Lorsque les capitalistes engagent une somme A de capitaux pour la production de marchandises, ils achètent différentes choses. On peut évoquer des bâtiments, des machines, des consommations intermédiaires ou encore du travail. Par exemple, un capitaliste qui produirait des chemises, devra acheter un bâtiment accueillant l’usine, des machines de production, le tissu et le fil nécessaire à la confection des habits et enfin du travail. Ainsi, pour que le capitaliste fasse du profit, c’est-à-dire que le capital retiré après la vente des marchandises (ici les chemises) soit supérieur aux capitaux initialement avancés (A’>A), il faut qu’une des marchandises achetées pour la production ait la propriété de rapporter plus au capitaliste qu’elle ne lui coûte. Cette marchandise ne peut êtrele bâtiment, ni les machines, ni même les différentes consommations intermédiaires, dont la valeur se transmet dans le produit fini, mais n’augmente pas. Il faudrait en effet quelque chose de magique pour que par exemple un mètre de tissu sur une chemise valle plus cher qu’un même mètre de tissu sur un simple rouleau. Bref, la seule marchandise achetée par le capitaliste qui lui rapporte plus qu’elle ne lui coute, c’est bel et bien le travail.

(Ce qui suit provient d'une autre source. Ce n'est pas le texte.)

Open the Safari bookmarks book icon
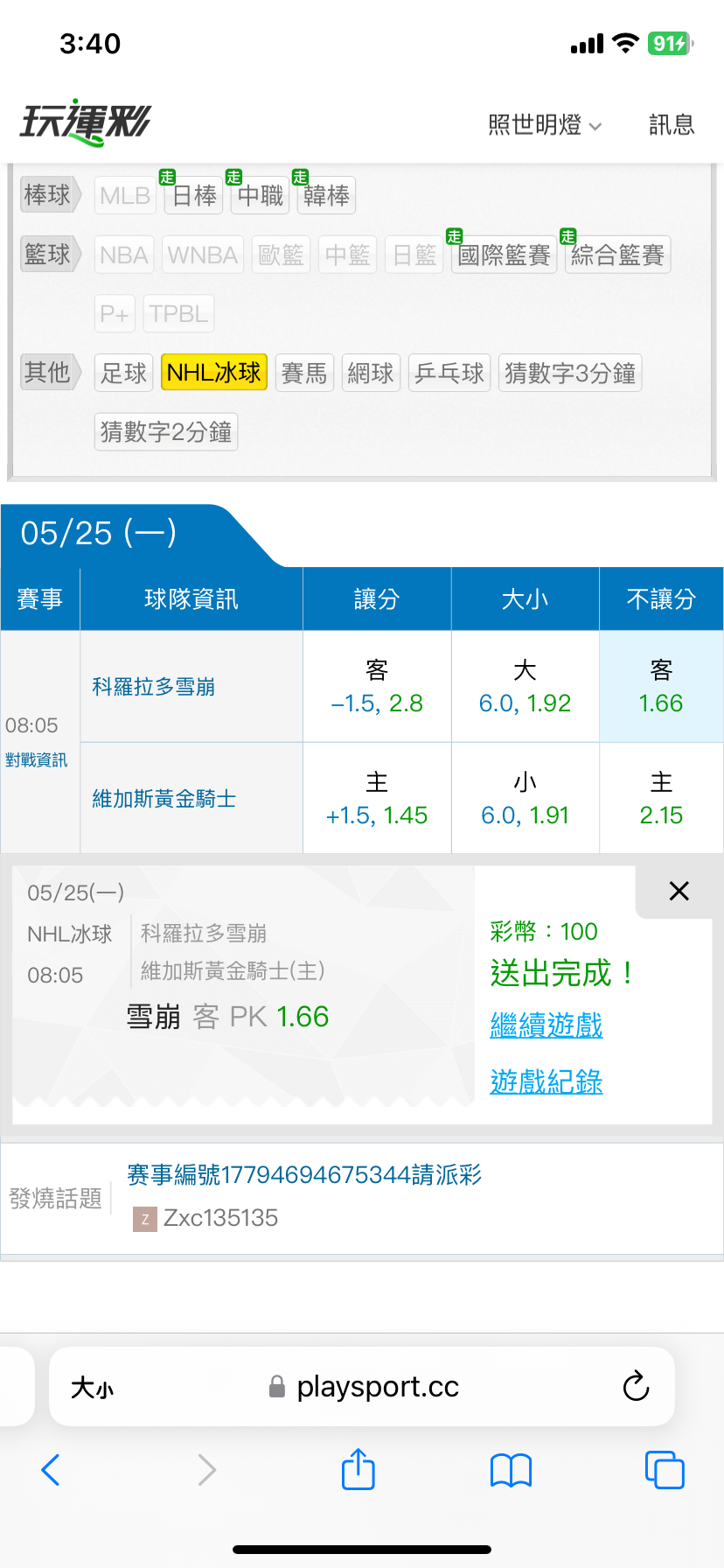 click(x=512, y=1470)
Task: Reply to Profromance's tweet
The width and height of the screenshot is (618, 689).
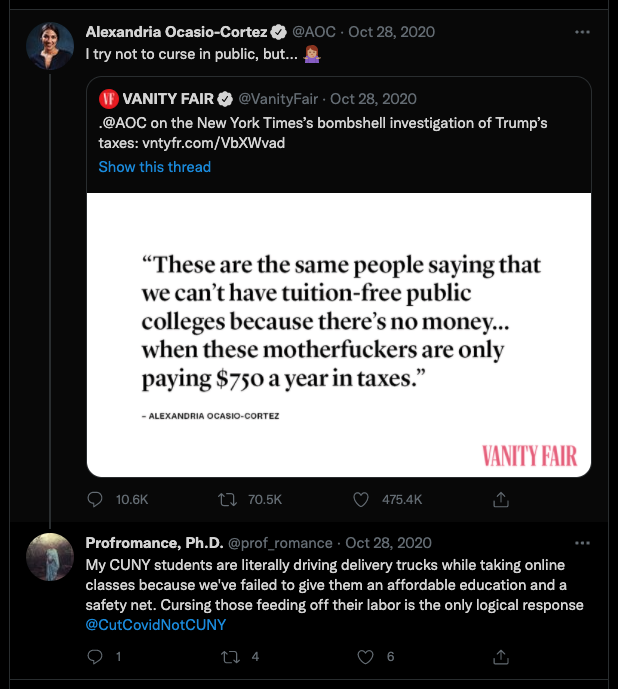Action: click(96, 657)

 La question qui doit désormais nous intéresser est de savoir pourquoi il peut exister une différence entre ce que coûte le travail au capitaliste, et ce qu’il lui rapporte ? Chez Marx, le travail, ou plutôt la force de travail, est une marchandise comme les autres qui est donc rémunérée (par le salaire) par le temps de travail nécessaire à la production des biens de consommation permettant la reproduction de la force de travail. Ainsi, l’ouvrier n’est pas rémunéré à la valeur de ce qu’il va produire mais à la valeur de ce qui est nécessaire pour la reproduction de sa force de travail. Le salaire va donc par exemple être la somme permettant de couvrir les dépenses en nourriture, en logement, en habillement, ou encore en quelques biens culturels etc. Il peut donc exister un décalage entre la richesse produite par le travailleur et sa rémunération, et c’est là qu’arrive la théorie de l’exploitation. Prenons l’exemple d’un ouvrier qui travaille 8h par jour. Durant ces 8h de travail il produit des richesses supérieures à ce qui lui est nécessaire pour uniquement reproduire sa force de travail. Par exemple, au bout de seulement 6h de travail, l’ouvrier aura produit une somme de richesses égale à ce qui lui est nécessaire pour couvrir le coût de la reproduction de sa force de travail (logement, nourriture, habillement…). Cela lui sera alors reversé par le capitaliste sous la forme d’un salaire ; on parle du « travail nécessaire ». Mais au bout de ces 6h, l’ouvrier ne peut pas rentrer chez lui, il doit travailler encore deux heures pour terminer sa journée de travail. Les deux heures restantes seront alors travaillées par l’ouvrier de manière gratuite en quelque sorte, on parle alors du « surproduit » ou « surtravail ». C’est une partie du travail qui est directement capté par les capitalistes qui sont en position de force puisqu’ils détiennent les moyens de production. Et d’ailleurs la grande force du capitalisme c’est d’englober tout cela dans le salariat pour que ce soit invisible, système différent par exemple du mode de production féodale où le servage comprenait des temps de travail gratuit séparés, comme les corvées. Grâce à ce décalage entre ce coûte la force de travail et ce qu’elle rapporte, le capitaliste peut réaliser du profit. C’est cela qui permet d’expliquer pourquoi A’ est supérieur à A.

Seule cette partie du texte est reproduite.